Thursday, May 7, 2015

LINC-NIRVANA Lean-MCAO successfully passed its Preliminary Acceptance in Europe

LINC-NIRVANA (LN) is a near infrared imaging instrument for the Large Binocular Telescope (LBT) designed to offer both multi-conjugate adaptive optics (MCAO) and interferometric beam combination for ultra high spatial resolution. LN is a collaboration between the German and Italian partners. Its Principal Investigator is Tom Herbst (MPIA  - Max Planck Institute for Astronomy, Heidelberg).


LINC-NIRVANA in the lab ready for inspection (credit: D. Ashby)

LINC-NIRVANA is a large instrument: roughly 5 x 4 x 4.5 meters and weighing 10 tonnes! There are a total of 40 pyramid wavefront sensors on the optical bench, more than 250 lenses and mirrors, 133 motors, and 966 cables...

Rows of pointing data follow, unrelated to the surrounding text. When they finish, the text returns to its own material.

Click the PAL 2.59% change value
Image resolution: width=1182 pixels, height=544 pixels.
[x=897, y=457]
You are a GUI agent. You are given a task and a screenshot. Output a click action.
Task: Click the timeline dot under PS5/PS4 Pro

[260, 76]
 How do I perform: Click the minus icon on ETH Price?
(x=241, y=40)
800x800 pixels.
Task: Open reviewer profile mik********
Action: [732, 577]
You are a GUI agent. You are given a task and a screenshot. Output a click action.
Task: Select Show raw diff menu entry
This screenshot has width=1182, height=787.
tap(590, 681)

LN bench hanging on the stand which simulates the telescope platform  (credit: D. Ashby)
On the picture above, the red structure on the left of the bench replaces (same mass and center of gravity) the ground layer wavefront sensor unit already on the telescope as the PATHFINDER experiment, which allowed to validate on-sky some of the capabilities of the MCAO unit.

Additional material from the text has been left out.